Look, I shouldn’t be writing this.
I should be writing an essay, but I have to write this, so essays will wait.
There’s this random chapter in Felix Salten’s book Bambi where we are privy to a conversation between two leaves. It is autumn, and the leaves are contimplating the prospect of their fall. They question why they must fall? What happens when they do? Where do they go? Do others really come and replace them the following season?
There is something beautiful about it, because I guess it reflects a lot of the uncertainty that we feel around the idea of ‘The end’.
In this instance, I don’t mean ‘The BIG end,’ I mean the little ends. The ends that punctuate our lives, sometimes with a thankful joy in their passing, other times with ends that tear our lives apart but they happen none the less.
I’ve had a lot of the latter recently. The types of ends that seemingly creep from no where and unpick almost everything you knew of yourself and your life.
But I guess through my own autumn – my winter – I am always comforted by the promise of God’s faithfulness in these seasons.
Let’s be honest, we all prefer the new growth of spring or the abundance of summer. But Autumns and winters come to us all too, and I guess it is always encouraging to remind ourselves that God is still the loving, kind and gracious father in these darker seasons as he is in the ones we certainly enjoy a lot more.
Key to the promise God makes to us about himself in these winters and autumns is that he is indeed present. He sees – even what others don’t see of our heartbreak. God sees what we walk and what we swallow, what weighs deep in the pit of our stomachs.
I love this song by Falling Up called Tomorrows:
My song isn’t sung by angels
Isn’t played in chambers
My sound is an anxious tapping
It’s a restless moving
Always, always, always
My place isn’t in this building
There are no golden ceilings
That stand tall
My place is a dream that’s failing
It is broken and waiting
to fall, to fall, to fall
How comforting it is, that idea that while we encounter difficulty in this life, this doesn’t discredit us, nor does it do us any damage in light of eternity. In fact, the trials make us stronger. In fact, the hardship is where his power most weightily dwells.
It means that we are the light leaders for those who walk what we walked.
I especially love the line in this song, ‘My place is a dream that’s failing, it is broken and waiting to fall.’
I love it because it promises gold in the shattered pieces in what we have lost and feel has died.
But not only does God see and dwell with us in these ends, he cares.
That’s the second promise God makes to us.
Our grief matters to him. It isn’t this random sensation isolated to ourselves. Christ took our hardships upon himself on the cross. He has already felt what we’ve felt. There is enormous comfort in this. Christ knows, he intimately knows what we cannot even articulate sometimes. His Holy Spirit will comfort us.
That is the third promise. That we are not alone.
We may feel alone. We might feel sometimes that no one understands – because honestly, there are times in the autumns and the winters that we don’t even understand our own feelings around our circumstances.
Something I have been trying to challenge myself on recently is to invite the Spirit to be with me in my day to day more than I have done. When you’re in easy mode, it can be simple to forget to invite the Holy Spirit along for the ride – we just assume he hopped in the car with us!
In trial, however, things can often come so hard and fast that we feel first, and think later.
I am challenging myself, at least, these days to invite the Holy Spirit in faster. To speak more to me. To give me peace, and assurance. To comfort me.

# Tasks to complete:
A) Reproduce word for word the passage of the reflection that begins at "That’s the second" and stops after "are not alone.".
B) In the reflection, what is the third promise?
The items that follow have no connection to the reflection.

# Information shown:

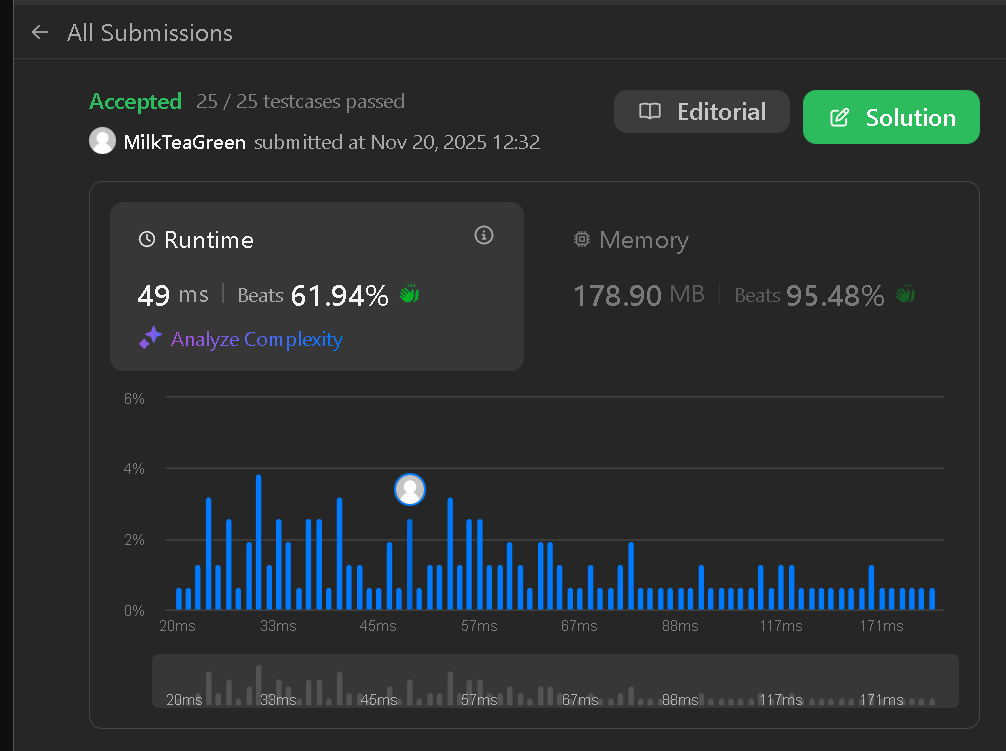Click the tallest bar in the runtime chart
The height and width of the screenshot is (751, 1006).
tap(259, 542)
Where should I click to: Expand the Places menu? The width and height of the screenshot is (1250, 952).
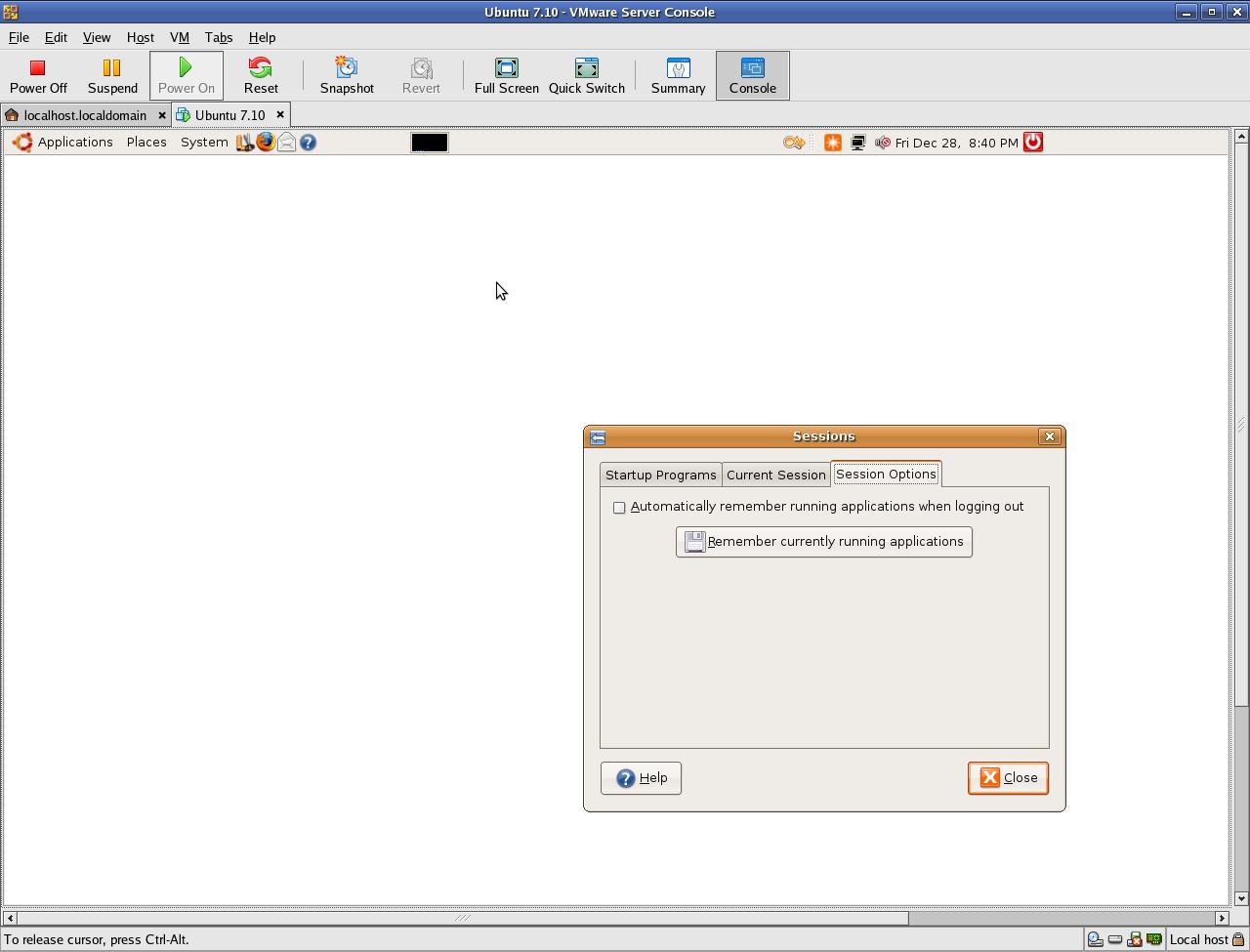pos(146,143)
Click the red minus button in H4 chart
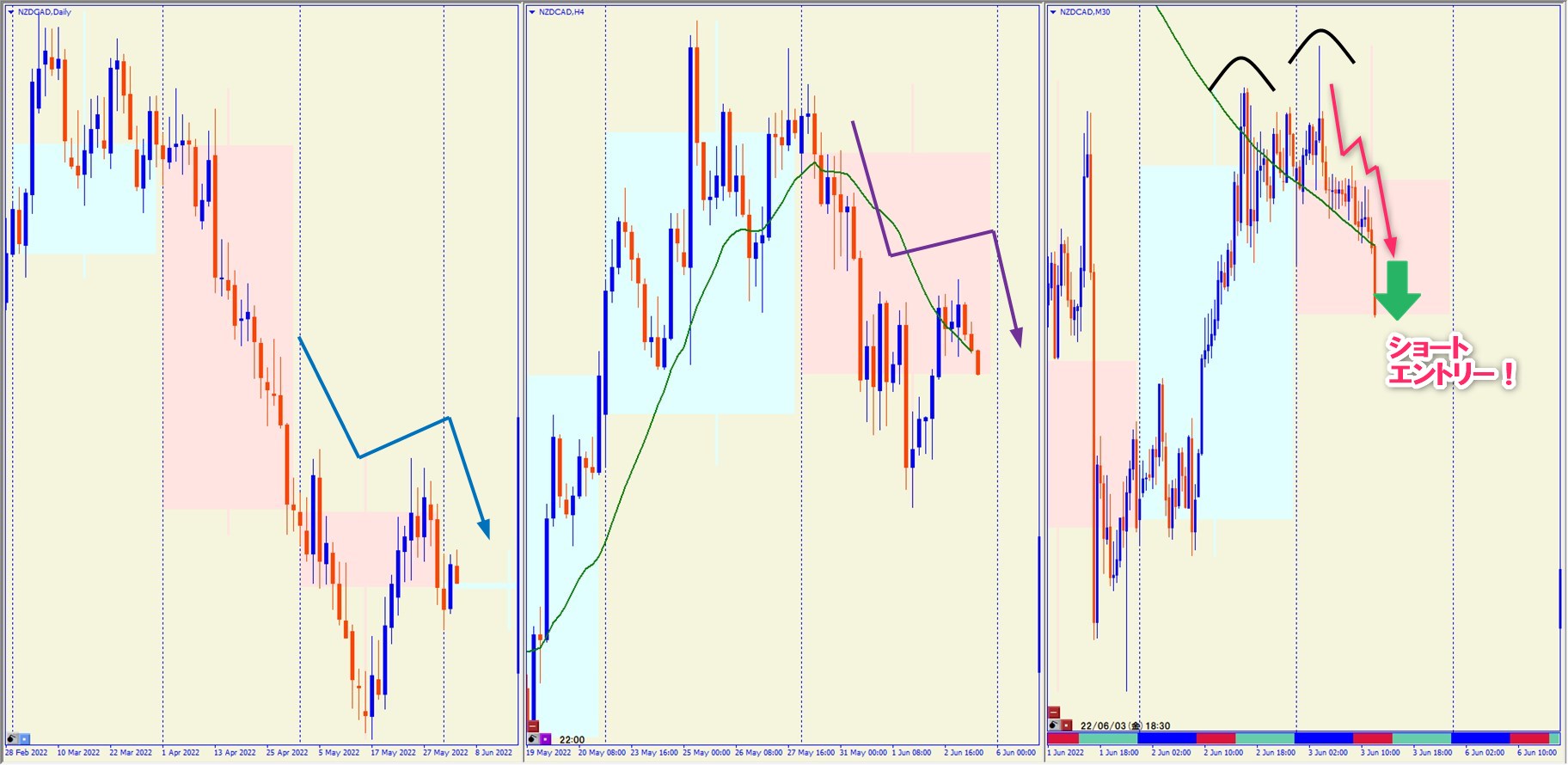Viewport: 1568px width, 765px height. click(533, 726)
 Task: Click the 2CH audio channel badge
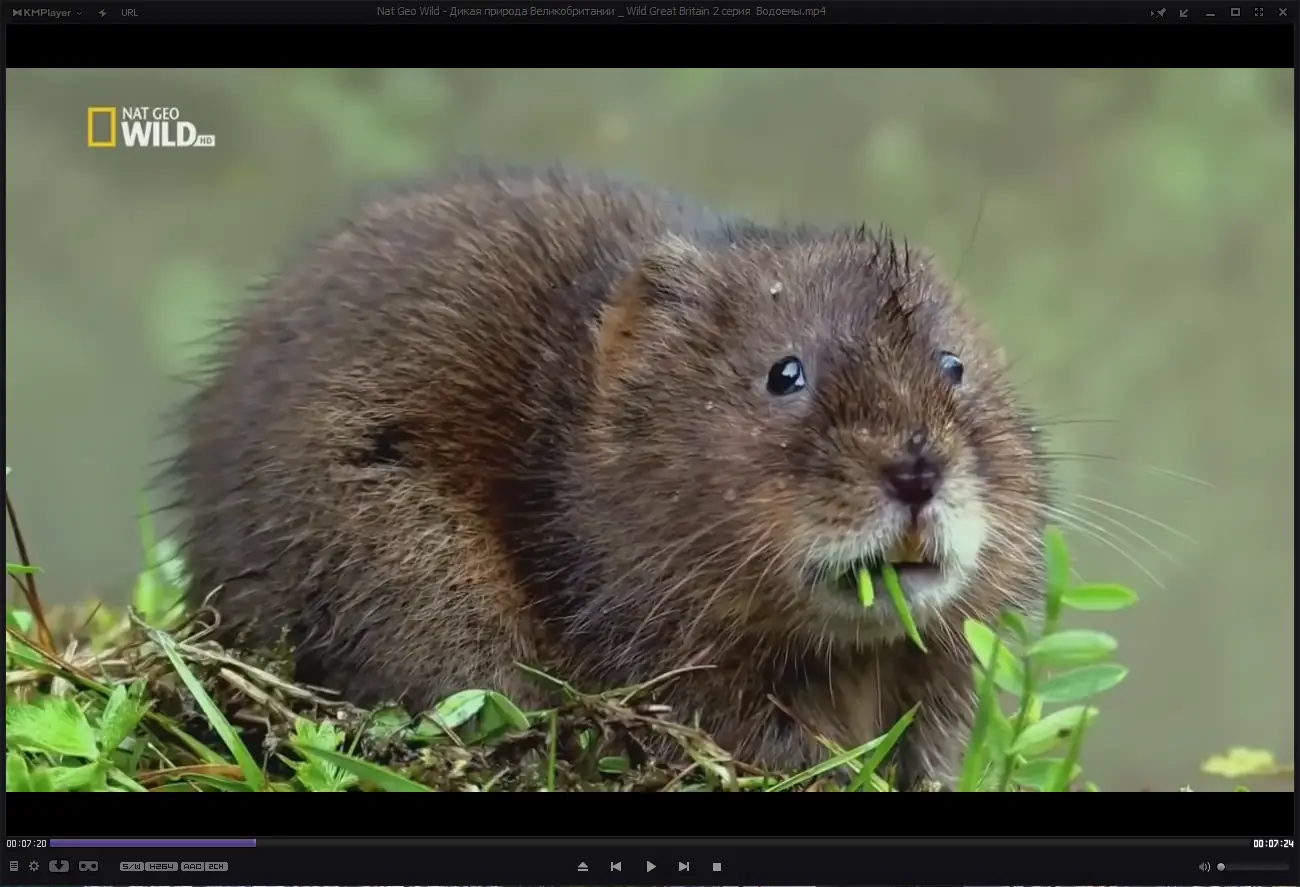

--

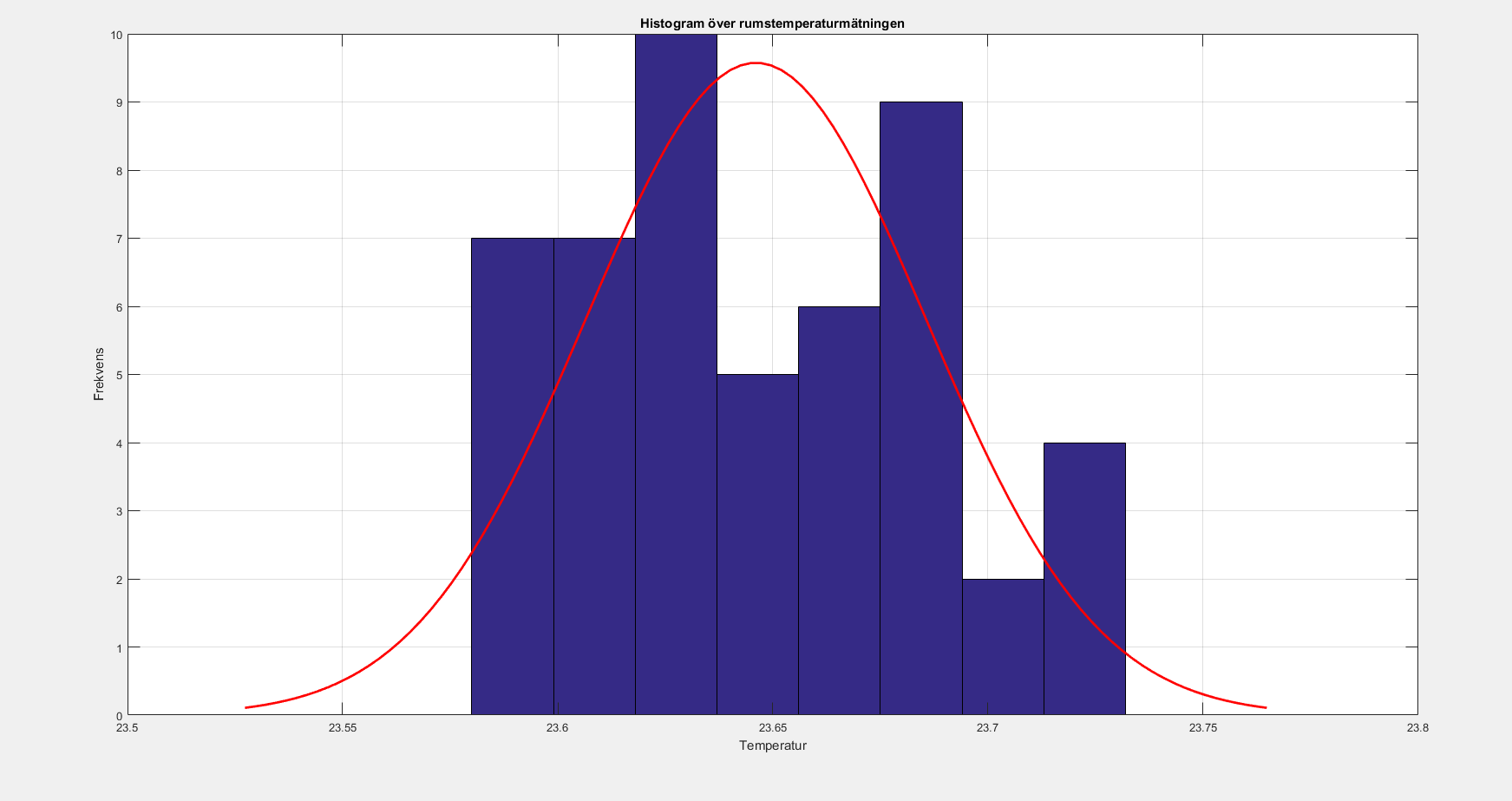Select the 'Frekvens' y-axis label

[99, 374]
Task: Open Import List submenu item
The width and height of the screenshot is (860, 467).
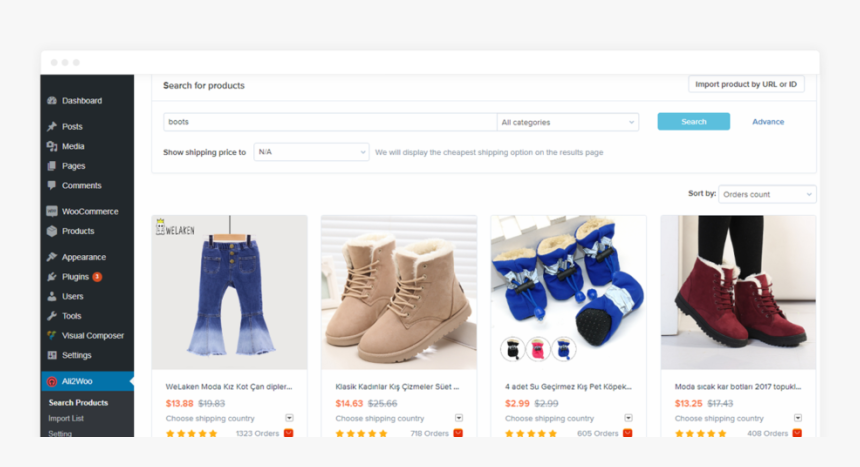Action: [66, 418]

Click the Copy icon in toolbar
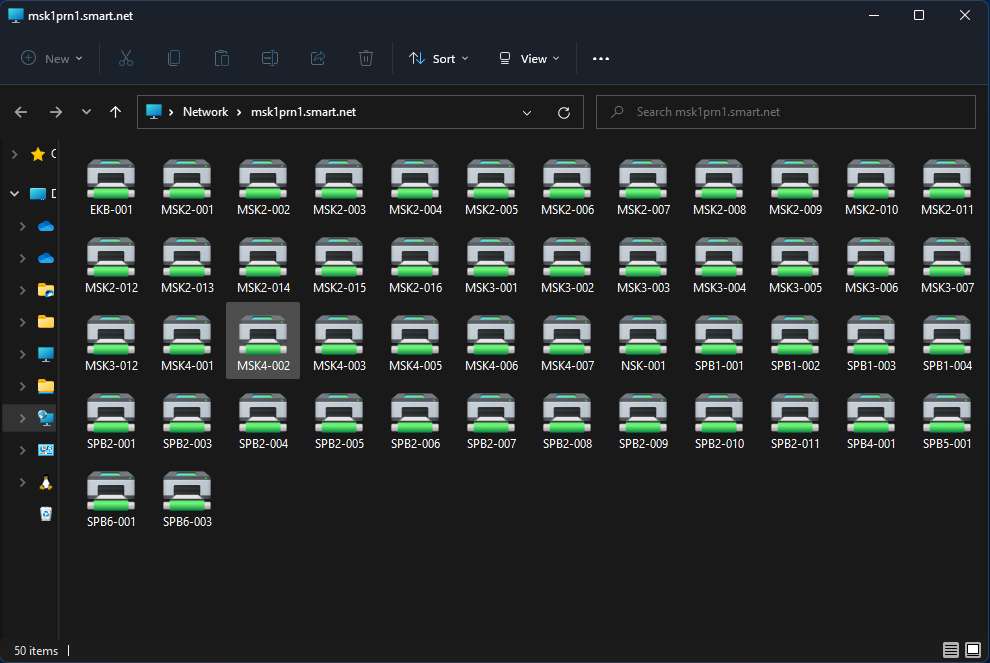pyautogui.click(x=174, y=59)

# Numbered answers:
A)
That’s the second promise God makes to us.
Our grief matters to him. It isn’t this random sensation isolated to ourselves. Christ took our hardships upon himself on the cross. He has already felt what we’ve felt. There is enormous comfort in this. Christ knows, he intimately knows what we cannot even articulate sometimes. His Holy Spirit will comfort us.
That is the third promise. That we are not alone.

B) That we are not alone.